- AIM OF THE TASK
Exact repetition, please: start with the line where "Click the Double-clic heading text" appears and stop after the final line of the records.

- EXERCISE INPUTS

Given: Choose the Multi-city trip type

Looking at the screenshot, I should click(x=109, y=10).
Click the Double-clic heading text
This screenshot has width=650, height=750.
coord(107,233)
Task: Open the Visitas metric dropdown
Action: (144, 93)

- WRITTEN SOLUTION
Click the Double-clic heading text
This screenshot has width=650, height=750.
coord(107,233)
Task: Open the Visitas metric dropdown
Action: (144, 93)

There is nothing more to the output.